Information
- Motto: Ut Prosim (That I may be of service)
- Established: 1542
- Closed: 1963 (became King Henry VIII School)
- Gender: Boys
- Houses: Oppidan and Rustican
- Colors: Red and blue

= King Henry VIII Grammar School =

Historic school in Abergavenny, Wales

King Henry VIII Grammar School, Abergavenny, Monmouthshire, was one of a series of schools founded during the Reformation in England and Wales in 1542 from property seized from monasteries and religious congregations. In this case, a school that had been associated with the local Priory Church was administered by the (now Protestant) state instead.
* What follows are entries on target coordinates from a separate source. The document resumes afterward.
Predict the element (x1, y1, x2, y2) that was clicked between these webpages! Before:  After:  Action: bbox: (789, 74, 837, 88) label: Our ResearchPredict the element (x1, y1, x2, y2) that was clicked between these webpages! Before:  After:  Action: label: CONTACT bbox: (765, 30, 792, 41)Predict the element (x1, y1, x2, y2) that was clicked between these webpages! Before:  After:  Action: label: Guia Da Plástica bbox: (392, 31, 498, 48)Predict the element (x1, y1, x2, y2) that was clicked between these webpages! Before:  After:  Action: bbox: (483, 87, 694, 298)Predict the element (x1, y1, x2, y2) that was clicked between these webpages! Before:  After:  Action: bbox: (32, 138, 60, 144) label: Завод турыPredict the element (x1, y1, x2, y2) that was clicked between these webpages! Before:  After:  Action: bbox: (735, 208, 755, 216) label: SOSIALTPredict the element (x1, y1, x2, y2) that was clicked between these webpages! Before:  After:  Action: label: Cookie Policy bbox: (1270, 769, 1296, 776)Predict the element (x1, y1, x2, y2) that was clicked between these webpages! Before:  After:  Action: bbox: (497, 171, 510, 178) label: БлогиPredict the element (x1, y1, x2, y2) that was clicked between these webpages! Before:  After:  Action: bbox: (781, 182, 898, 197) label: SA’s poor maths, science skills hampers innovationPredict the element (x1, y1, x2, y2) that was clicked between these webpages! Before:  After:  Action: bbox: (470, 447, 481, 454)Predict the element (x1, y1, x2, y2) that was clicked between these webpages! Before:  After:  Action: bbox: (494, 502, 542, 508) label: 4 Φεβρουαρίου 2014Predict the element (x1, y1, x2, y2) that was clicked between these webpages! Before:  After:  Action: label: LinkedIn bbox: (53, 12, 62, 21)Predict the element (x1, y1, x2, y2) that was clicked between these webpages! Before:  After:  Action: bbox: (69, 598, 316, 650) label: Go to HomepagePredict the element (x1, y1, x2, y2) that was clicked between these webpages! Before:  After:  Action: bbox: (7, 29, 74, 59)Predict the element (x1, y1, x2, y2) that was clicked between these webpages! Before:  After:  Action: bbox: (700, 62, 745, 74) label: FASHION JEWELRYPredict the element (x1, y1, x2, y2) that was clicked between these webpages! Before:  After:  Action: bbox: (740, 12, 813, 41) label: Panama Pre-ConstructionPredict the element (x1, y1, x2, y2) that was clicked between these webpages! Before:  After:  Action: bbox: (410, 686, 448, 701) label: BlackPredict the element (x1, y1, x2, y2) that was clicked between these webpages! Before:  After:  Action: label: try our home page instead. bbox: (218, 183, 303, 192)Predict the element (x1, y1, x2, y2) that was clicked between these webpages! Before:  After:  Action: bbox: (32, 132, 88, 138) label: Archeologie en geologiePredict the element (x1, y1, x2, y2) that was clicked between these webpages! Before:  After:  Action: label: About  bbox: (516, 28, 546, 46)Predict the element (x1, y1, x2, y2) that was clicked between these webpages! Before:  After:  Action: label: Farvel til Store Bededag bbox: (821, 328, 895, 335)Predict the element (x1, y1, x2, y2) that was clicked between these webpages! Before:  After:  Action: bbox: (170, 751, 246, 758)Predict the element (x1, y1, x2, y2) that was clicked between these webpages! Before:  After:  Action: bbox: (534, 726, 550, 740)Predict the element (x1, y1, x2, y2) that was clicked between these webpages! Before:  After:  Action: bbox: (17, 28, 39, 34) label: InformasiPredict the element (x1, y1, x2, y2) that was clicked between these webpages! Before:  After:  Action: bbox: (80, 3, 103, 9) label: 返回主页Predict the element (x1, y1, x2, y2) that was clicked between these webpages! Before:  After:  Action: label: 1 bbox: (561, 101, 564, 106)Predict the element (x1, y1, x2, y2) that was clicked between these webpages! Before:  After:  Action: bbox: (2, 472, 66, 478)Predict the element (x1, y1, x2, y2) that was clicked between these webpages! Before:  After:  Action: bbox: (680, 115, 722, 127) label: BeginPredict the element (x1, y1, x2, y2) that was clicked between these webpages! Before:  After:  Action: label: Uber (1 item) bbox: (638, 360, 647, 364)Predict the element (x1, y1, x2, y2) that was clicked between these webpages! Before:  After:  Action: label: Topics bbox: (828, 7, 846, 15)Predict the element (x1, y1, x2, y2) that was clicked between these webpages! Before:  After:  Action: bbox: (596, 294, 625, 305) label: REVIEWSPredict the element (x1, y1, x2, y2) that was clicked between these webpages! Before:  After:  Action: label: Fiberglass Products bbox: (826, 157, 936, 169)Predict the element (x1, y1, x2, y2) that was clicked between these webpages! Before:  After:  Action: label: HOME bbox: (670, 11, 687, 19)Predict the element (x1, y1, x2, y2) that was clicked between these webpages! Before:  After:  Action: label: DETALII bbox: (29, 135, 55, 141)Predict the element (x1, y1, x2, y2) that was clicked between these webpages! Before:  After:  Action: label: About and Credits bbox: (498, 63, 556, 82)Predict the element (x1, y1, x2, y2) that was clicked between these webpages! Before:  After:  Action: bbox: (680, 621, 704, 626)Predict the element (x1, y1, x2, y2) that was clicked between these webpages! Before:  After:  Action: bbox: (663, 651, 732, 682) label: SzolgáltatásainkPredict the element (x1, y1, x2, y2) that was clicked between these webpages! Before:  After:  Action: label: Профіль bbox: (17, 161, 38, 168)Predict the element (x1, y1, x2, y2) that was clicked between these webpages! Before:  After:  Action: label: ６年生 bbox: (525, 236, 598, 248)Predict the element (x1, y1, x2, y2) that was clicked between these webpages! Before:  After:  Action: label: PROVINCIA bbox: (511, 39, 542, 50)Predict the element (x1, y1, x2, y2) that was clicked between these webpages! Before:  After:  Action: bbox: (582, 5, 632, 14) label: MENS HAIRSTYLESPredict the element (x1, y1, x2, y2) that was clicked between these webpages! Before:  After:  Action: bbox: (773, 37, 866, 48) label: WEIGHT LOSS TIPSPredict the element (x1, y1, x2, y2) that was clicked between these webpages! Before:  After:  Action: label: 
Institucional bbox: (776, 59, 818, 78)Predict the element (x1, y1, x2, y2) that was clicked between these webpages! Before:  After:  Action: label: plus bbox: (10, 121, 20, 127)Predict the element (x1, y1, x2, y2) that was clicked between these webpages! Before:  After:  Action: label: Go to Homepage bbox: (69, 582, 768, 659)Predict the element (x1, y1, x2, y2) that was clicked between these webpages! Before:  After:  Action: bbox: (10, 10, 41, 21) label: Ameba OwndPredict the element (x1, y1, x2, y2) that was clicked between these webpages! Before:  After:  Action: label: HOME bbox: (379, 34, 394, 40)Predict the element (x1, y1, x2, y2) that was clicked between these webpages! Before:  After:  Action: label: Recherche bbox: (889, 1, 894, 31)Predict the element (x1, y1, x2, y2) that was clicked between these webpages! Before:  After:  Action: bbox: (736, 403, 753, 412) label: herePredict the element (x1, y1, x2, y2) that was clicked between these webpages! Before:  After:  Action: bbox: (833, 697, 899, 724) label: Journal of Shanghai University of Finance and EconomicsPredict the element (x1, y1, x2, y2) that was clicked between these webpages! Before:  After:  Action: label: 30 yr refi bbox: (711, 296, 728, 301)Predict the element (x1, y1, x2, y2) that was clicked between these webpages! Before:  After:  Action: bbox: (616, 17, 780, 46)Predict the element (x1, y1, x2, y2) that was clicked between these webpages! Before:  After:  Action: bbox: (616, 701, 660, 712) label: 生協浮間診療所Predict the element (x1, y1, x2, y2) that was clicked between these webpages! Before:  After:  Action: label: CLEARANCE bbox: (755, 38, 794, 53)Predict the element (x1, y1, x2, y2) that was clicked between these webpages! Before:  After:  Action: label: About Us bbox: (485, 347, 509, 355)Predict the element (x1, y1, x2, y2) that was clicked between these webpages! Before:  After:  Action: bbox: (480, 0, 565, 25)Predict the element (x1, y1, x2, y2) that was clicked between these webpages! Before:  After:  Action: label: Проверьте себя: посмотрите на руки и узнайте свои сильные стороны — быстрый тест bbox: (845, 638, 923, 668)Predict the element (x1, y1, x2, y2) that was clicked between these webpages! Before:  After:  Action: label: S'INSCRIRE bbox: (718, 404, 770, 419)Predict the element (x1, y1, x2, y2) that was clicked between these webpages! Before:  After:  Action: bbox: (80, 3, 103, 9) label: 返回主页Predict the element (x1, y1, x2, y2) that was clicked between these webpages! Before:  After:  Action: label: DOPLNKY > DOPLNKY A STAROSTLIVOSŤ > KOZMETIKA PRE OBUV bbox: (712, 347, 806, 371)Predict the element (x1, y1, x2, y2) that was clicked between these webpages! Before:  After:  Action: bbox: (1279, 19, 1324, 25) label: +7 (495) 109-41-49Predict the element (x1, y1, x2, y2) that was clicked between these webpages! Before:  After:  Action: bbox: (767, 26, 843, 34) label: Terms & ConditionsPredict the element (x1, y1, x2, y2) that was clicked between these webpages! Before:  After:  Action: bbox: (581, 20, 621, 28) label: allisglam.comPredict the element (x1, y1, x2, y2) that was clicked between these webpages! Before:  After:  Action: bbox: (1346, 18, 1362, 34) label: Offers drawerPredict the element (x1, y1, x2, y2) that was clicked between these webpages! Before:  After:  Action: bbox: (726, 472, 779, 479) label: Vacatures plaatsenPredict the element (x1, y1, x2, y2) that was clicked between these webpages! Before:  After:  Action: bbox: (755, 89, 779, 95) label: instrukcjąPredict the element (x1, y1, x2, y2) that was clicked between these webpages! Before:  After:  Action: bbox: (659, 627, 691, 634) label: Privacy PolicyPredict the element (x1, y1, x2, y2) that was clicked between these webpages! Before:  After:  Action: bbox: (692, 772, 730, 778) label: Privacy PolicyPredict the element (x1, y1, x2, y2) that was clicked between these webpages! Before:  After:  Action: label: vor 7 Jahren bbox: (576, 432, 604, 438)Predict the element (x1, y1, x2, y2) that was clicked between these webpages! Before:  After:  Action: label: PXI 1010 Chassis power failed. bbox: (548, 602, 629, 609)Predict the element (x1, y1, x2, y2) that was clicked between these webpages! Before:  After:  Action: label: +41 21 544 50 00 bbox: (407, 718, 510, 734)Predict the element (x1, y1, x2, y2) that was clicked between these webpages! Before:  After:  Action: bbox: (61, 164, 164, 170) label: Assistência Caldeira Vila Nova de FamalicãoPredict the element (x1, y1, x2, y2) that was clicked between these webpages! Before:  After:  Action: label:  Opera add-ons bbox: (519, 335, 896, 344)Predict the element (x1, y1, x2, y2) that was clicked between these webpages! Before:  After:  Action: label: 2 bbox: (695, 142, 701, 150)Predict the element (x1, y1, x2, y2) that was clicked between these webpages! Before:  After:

The school provided free education to boys in the local area who passed an entrance examination. The school motto was "Ut Prosim" ("That I may be of service") and the school colours were red and blue. The school was divided into two houses, Oppidan and Rustican, from the Latin for Town and Country.

The school was merged with the local Girls' High School in 1963 and later became a comprehensive school when selection at 11 was abolished. The school is now operating as King Henry VIII School Abergavenny.

A former pupil of the school, David Lewis, was the first Principal of Jesus College, Oxford. Amongst other distinguished pupils, well-known writer and critic Raymond Williams gave a fictionalised account of his time there in the novel "Border Country".